There is a new theme emerging with the USD BREAKOUT this week. Everything is weak against USD. $GBPUSD has fallen over 650 pips in 4 weeks. It ended last week on a technical break of the 61.8% Fibonacci retracement level of its entire rally off the January 2012 lows. That was the last defense for bulls though their case was lost with price action below 1.60 for 2 weeks now. However bearish cable may be this does not at all roll neatly into a weak sterling story.
On the contrary, sterling is killing almost everything else. GBP is at multi-year highs against the euro. No secret there as to why. But the commodity dollars are also weakening tremendously against sterling on broad-based weakness in commodities. The strong USD combined with slowing Chinese growth is looking to make commodity weakness a new trend in the short-term.

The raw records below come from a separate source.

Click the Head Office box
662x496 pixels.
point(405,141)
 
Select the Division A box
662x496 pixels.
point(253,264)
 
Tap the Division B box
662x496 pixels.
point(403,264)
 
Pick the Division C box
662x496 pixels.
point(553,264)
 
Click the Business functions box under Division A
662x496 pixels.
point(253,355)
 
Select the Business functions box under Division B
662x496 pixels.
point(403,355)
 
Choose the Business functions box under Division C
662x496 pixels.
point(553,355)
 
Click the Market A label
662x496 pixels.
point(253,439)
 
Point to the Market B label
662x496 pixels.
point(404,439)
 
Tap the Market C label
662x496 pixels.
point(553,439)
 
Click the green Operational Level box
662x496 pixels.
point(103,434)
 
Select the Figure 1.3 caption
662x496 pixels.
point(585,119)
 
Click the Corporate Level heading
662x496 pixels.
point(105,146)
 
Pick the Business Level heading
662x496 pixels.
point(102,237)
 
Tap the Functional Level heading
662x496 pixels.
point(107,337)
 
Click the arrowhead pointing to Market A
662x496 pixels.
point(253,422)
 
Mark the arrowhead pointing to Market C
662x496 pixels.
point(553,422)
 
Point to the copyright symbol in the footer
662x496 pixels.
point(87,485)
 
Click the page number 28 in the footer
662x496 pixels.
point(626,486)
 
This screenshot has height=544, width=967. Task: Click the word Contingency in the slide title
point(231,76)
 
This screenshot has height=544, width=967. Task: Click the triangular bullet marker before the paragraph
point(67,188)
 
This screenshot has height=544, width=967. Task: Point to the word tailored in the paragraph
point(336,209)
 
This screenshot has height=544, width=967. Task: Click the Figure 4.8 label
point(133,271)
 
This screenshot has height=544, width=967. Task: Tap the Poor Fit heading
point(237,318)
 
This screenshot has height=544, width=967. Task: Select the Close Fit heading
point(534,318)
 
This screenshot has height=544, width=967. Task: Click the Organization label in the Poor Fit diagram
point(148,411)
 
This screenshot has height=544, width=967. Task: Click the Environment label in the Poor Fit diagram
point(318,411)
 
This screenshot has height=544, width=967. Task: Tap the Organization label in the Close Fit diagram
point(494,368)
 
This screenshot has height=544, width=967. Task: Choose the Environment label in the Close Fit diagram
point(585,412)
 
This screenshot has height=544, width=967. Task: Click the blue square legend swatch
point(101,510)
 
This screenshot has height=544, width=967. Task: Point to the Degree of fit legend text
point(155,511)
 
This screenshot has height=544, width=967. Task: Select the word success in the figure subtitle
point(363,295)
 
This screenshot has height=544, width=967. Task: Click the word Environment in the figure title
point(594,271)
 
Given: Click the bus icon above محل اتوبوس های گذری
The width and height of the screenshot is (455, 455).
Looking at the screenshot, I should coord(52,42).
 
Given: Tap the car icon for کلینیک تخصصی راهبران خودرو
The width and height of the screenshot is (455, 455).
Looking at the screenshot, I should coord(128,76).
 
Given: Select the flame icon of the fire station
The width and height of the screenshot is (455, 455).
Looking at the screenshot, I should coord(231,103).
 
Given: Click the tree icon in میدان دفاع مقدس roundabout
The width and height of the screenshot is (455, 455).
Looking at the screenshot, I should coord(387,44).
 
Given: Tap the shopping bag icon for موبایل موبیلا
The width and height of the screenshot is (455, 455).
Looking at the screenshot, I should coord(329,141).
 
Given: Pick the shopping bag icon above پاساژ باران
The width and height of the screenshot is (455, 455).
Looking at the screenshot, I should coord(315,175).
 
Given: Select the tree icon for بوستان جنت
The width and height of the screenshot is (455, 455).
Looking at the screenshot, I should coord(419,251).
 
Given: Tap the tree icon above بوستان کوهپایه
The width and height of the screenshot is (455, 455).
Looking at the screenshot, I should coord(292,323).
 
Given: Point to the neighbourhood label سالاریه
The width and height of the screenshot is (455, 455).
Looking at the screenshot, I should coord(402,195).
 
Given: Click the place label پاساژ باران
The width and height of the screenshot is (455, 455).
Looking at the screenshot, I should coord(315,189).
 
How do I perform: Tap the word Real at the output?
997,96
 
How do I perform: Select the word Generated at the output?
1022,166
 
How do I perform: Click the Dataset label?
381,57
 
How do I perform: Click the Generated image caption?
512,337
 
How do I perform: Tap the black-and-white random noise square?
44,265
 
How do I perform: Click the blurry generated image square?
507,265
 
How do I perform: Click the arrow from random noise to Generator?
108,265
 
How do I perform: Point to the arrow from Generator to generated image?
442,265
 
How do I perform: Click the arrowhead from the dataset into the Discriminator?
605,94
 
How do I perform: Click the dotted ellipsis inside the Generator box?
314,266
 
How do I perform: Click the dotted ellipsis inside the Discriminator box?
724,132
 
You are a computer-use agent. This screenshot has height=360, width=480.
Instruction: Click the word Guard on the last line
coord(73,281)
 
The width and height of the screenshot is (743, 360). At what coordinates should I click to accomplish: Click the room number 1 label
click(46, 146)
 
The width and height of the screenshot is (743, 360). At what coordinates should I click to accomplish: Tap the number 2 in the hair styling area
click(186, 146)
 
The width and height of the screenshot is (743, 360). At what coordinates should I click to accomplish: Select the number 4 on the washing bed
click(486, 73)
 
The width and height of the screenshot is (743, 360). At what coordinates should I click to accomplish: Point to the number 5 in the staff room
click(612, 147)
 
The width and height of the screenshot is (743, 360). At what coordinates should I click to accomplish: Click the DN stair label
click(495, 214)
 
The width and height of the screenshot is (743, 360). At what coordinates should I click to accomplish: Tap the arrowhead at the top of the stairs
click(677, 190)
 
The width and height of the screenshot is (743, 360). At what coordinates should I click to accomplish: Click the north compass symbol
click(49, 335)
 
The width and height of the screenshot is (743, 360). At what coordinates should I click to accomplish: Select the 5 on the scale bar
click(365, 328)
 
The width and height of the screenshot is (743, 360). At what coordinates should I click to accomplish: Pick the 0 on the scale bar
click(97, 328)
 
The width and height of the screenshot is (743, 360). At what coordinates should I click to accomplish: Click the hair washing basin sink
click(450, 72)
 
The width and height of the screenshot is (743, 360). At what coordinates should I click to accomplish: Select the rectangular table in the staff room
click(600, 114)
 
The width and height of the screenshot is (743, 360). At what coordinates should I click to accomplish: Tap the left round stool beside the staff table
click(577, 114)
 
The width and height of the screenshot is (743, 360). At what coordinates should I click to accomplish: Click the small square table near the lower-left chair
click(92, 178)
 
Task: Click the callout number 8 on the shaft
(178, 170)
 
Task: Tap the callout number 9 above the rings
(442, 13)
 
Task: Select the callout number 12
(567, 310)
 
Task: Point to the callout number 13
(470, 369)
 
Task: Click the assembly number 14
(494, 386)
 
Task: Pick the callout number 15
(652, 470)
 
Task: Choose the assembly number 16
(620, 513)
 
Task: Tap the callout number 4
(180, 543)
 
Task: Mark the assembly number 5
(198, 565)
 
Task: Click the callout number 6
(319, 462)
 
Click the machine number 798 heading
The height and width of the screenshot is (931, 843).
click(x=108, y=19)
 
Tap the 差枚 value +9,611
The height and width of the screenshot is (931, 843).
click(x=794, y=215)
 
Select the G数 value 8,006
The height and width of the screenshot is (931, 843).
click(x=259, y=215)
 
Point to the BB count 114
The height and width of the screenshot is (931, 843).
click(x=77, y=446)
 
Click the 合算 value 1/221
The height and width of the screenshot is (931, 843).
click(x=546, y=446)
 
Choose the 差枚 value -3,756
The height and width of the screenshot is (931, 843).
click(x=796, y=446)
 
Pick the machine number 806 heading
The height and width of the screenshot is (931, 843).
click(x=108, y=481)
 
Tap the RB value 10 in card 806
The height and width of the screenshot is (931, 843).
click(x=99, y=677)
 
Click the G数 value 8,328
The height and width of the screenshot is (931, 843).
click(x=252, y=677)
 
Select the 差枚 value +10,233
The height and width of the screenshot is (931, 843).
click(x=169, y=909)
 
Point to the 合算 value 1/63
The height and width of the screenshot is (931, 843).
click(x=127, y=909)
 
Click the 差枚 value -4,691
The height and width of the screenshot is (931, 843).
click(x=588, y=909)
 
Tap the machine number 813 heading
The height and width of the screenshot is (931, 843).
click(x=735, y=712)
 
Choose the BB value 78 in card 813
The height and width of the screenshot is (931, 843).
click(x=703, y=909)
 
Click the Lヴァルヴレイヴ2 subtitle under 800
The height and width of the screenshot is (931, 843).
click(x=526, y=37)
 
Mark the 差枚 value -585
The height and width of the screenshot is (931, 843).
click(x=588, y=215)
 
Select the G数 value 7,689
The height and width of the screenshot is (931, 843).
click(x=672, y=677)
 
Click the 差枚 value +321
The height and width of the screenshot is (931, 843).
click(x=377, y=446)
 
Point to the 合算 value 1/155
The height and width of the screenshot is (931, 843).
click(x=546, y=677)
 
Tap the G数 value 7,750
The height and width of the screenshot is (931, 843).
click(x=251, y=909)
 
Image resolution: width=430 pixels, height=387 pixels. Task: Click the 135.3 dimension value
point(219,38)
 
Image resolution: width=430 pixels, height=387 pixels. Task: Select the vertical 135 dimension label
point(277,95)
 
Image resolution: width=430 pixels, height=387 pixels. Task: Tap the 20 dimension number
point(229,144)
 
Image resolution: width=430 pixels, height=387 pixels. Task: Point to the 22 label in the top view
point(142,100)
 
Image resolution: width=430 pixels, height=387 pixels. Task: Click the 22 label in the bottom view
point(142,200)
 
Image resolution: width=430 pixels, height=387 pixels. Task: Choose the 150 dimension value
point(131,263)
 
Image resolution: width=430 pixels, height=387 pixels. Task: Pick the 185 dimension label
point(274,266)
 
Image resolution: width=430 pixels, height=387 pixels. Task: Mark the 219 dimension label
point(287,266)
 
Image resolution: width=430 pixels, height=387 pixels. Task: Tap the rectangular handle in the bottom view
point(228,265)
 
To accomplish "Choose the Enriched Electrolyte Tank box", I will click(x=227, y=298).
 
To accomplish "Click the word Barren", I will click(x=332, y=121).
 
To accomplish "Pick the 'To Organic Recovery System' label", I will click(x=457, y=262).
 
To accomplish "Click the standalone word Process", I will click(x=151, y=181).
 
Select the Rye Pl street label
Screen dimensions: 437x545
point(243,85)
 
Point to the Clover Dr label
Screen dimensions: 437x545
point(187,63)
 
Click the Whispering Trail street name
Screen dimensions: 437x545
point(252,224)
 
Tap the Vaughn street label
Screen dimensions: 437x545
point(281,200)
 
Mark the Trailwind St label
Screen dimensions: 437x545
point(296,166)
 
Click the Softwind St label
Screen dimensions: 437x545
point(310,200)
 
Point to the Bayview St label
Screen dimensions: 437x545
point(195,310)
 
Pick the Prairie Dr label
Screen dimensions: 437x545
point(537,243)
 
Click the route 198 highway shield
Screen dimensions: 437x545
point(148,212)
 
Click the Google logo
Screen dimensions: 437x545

When trading these markets, timing is crucial. The reason for the choppy consolidation around 1.60 in $GBPAUD and $GBPCAD is due to the sterling weakness in $GBPUSD and general GBP strength in $EURGBP and $GBPNZD. The EURGBP close below 0.80 signals more GBP strength; even as the $GBPUSD close below 1.5750 signals more GBP weakness there. The correlation is ironic. But price action is truth. The strong USD — strong GBP theme bears paying attention to as we head into summer trading.